# [Problem requirements]
Your response should consist solely of the lines from the one containing "Click Im_afrayedknot's avatar image" through the end of the data, copied exactly.

┏━━

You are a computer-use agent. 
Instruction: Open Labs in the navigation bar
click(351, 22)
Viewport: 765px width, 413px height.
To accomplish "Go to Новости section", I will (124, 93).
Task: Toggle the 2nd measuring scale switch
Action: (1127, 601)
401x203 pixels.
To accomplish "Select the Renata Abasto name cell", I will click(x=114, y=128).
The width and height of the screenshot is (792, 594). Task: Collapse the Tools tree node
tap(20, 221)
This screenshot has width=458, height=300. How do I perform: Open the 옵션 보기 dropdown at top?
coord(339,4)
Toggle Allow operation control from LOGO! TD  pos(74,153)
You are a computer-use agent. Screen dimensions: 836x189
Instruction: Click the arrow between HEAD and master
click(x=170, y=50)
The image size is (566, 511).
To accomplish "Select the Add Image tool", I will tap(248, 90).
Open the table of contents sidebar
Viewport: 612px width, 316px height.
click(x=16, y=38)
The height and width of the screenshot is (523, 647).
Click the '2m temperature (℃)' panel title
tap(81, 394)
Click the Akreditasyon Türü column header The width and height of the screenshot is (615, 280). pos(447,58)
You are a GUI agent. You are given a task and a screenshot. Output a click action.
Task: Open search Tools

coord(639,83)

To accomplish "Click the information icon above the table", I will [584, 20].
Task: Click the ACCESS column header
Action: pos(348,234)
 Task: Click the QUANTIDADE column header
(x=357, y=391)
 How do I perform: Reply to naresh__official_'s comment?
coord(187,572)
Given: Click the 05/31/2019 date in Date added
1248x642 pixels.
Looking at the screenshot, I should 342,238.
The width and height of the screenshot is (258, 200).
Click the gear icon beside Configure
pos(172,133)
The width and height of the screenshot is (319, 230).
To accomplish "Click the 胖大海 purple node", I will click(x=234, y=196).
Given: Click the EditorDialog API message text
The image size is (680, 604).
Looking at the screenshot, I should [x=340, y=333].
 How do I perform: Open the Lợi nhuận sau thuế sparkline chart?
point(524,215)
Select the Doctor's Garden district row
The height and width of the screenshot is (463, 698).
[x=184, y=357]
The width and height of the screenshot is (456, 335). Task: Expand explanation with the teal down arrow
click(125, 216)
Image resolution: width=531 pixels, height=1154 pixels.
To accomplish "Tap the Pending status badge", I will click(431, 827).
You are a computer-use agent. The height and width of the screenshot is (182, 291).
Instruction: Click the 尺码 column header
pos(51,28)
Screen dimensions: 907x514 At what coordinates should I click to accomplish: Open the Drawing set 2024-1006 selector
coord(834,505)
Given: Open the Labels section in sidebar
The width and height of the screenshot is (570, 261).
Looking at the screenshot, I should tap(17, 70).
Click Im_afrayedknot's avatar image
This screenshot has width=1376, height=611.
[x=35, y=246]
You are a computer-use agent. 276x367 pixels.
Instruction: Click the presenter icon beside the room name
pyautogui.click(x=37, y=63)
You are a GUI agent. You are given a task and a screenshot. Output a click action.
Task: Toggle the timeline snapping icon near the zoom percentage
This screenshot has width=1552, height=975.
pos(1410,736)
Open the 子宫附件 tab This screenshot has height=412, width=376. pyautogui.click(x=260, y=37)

┗━━

# [Your response]
Click Im_afrayedknot's avatar image
This screenshot has width=1376, height=611.
[x=35, y=246]
You are a computer-use agent. 276x367 pixels.
Instruction: Click the presenter icon beside the room name
pyautogui.click(x=37, y=63)
You are a GUI agent. You are given a task and a screenshot. Output a click action.
Task: Toggle the timeline snapping icon near the zoom percentage
This screenshot has width=1552, height=975.
pos(1410,736)
Open the 子宫附件 tab This screenshot has height=412, width=376. pyautogui.click(x=260, y=37)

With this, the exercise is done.